Int. J. Morphol. vol.33 no.1 Temuco mar. 2015

http://dx.doi.org/10.4067/S0717-95022015000100026 

Int. J. Morphol., 33(1):164-168, 2015.

 

A Study on the Number and Arrangement of the Structures Passing Through the Porta Hepatis in South Indian Population

 

Estudio sobre el Número y Disposición de las Estructuras que Pasan por la Fisura Porta Hepática en Individuos del Sur de la India

 

Sapna, M.*; Surekha D. Shetty* & Satheesha Nayak B.*

*Department of Anatomy, Melaka Manipal Medical College, Manipal University, Manipal, India.

Correspondence to:


SUMMARY: The porta hepatis of the liver is a very important area surgically.
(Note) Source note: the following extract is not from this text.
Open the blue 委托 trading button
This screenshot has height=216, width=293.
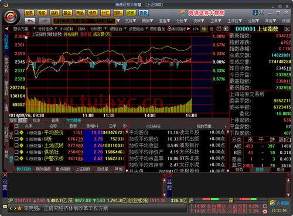coord(144,13)
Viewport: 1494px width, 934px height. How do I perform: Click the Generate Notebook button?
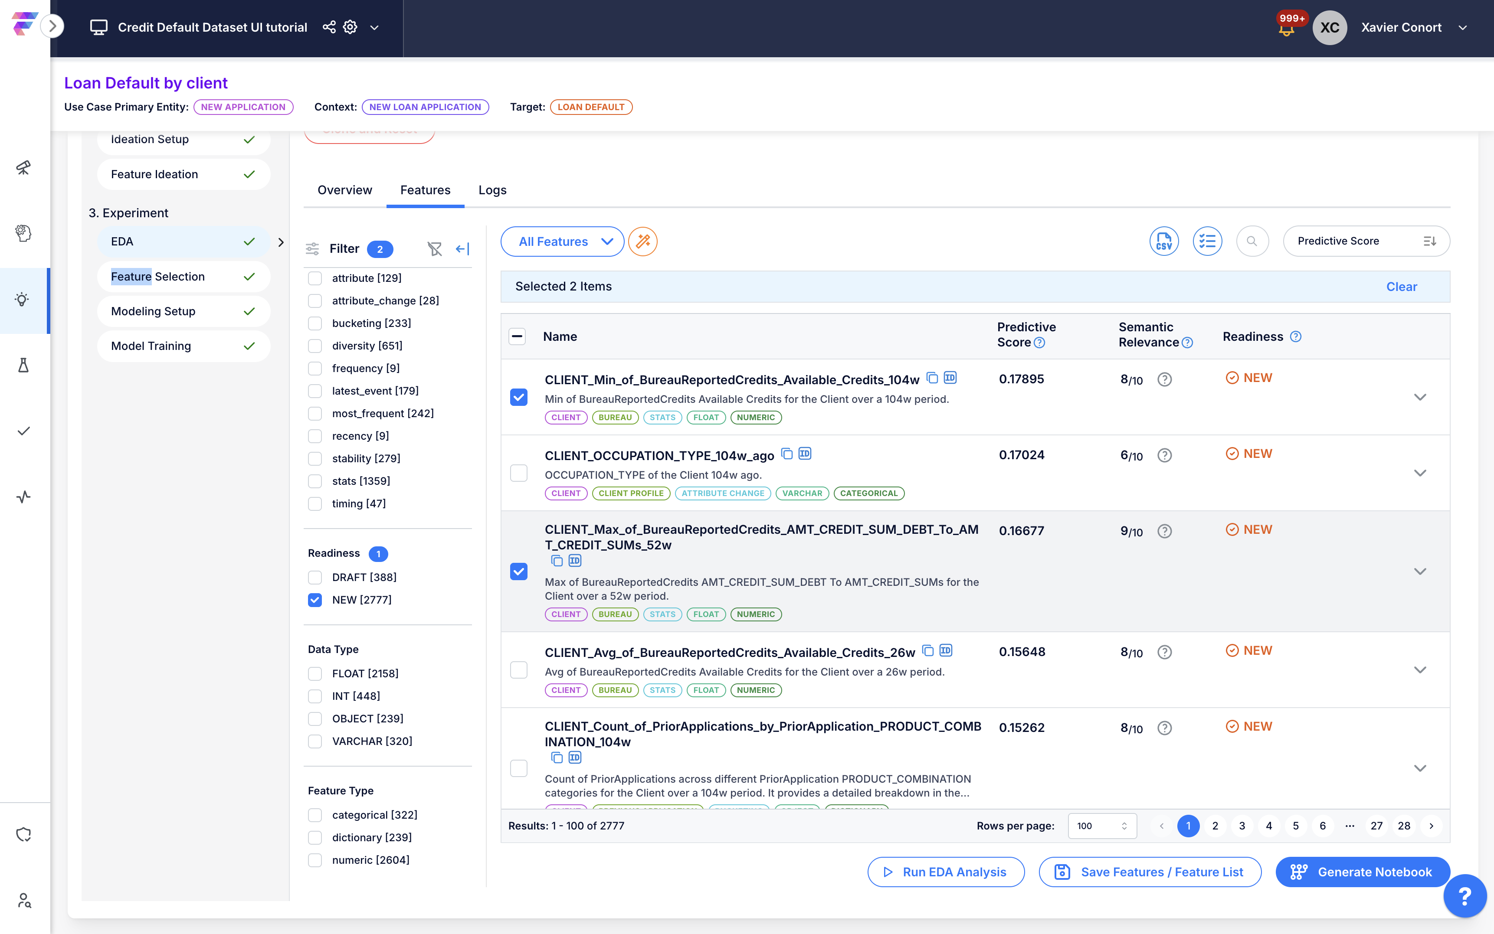click(1362, 872)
The knowledge of the variations in the structures passing through the porta hepatis might be of great help in reducing the risks of surgery in this area. In the current study 59 livers from South Indian cadavers were observed for the number and arrangement of the structures passing through the porta hepatis. In all the livers the portal vein was posteriormost and the hepatic duct was the anteriormost structure. The hepatic artery and its branches were in between the duct and the vein. The mean weight of the liver was 1.025 kg. The mean length of porta hepatis was 4.825 cm and the mean breadth was 2.433 cm. The number varied from one to three for the duct and vein but for the artery it was between one and four. In 51% of livers, only one vein and in 80% of cases only one duct passed through the porta hepatis. In 56% of cases two arteries passed through the porta hepatis.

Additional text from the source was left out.